Well-behaved nonnatives such as crape myrtle, fruit trees, catmint, oakleaf hydrangea, nonnative flowering sages, and doublefile viburnum have also earned a place in the garden.

Like many gardens in Los Altos Hills, Melanie's garden has hard adobe soil that bakes in the summer sun. Because the garden covers such a large area, the soil was not amended as a whole. New plants get some compost, though, and a couple years ago, forty cubic yard ns of mulch was spread around the garden.

Also as in many parts of Los Altos Hills, the sloping topography improves the drainage, making it possible for natives to flourish. In mid-December, a Wayne Roderick seaside daisy's lavender flowers were in full bloom, and a canyon sunflower brightened a dry shady spot.

Most wildlife is welcome here. Deer are not a problem in the neighborhood. After losing a hundred plants to gophers ten years ago, Melanie hired a service that keeps gophers out by placing poison underground. No other pesticides, herbicides, or sprays are used in this dog-friendly garden.

The most dramatic part of the garden is the naturalistic water feature. Water flows from a deep upper pond, down a small waterfall, into a stream that flows under a wooden bridge, down another small waterfall, and into another deep pool. Streamside plants such as spicebush, alders, rushes, and California wild rose surround the water feature. In warmer months, a stunning golden currant overhangs the pond.

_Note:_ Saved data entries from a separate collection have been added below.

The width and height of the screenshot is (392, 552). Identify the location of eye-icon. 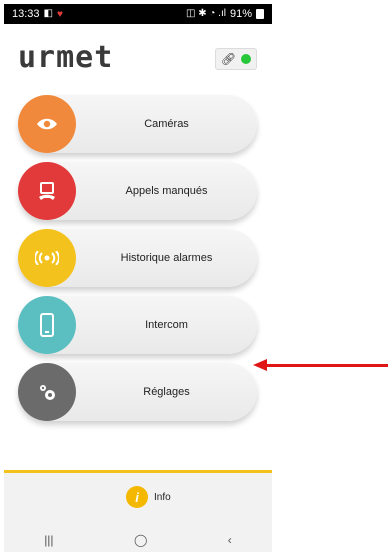
(47, 124).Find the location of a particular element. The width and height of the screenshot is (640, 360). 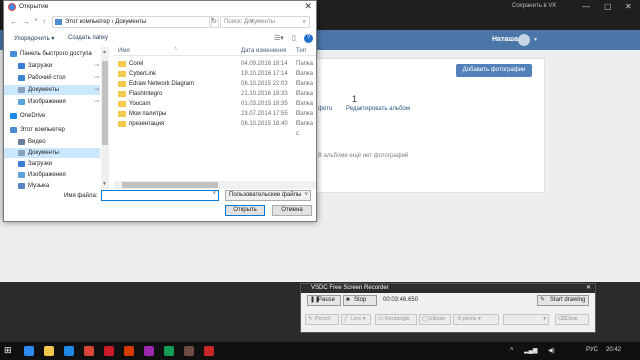

start-drawing-button: ✎ Start drawing is located at coordinates (563, 300).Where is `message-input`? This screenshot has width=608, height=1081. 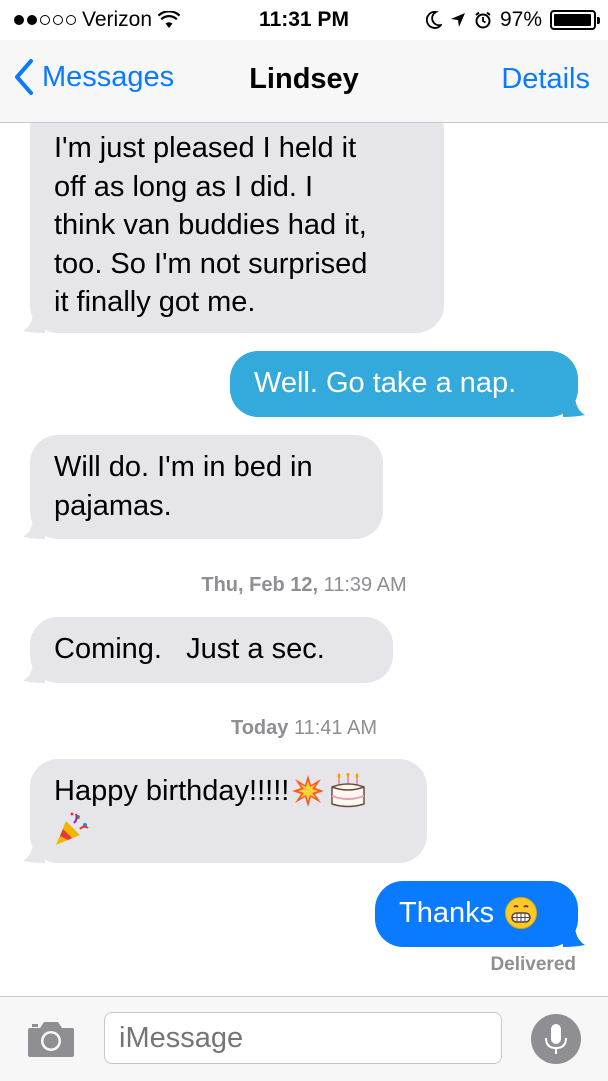 message-input is located at coordinates (303, 1038).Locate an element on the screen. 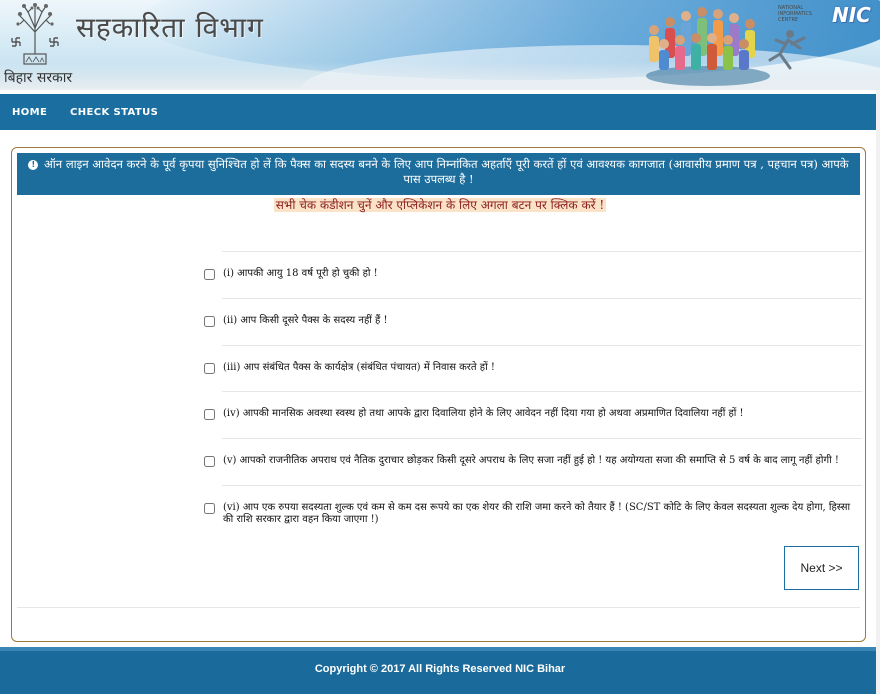  nic-logo-icon: NIC is located at coordinates (852, 15).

Built by Steve Grimes of Grimes Natural Landscape in Los Altos Hills, the water feature is, surprisingly, low maintenance. The secret is a biofilter. No regular chemicals are needed to keep the pond clear and the fish and turtles healthy. The upper pool contains lava rocks inoculated with bacteria, which eat the nitrates that would otherwise cloud the water. Every five years, built-up sludge is cleaned out by opening a valve, and the sludge is returned to the garden as fertilizer.

Hummingbirds favor one of the stone shelves in the upper pond. On cold mornings, Melanie has observed as many as seven hummingbirds waiting their turn to take a bath in the gently flowing water.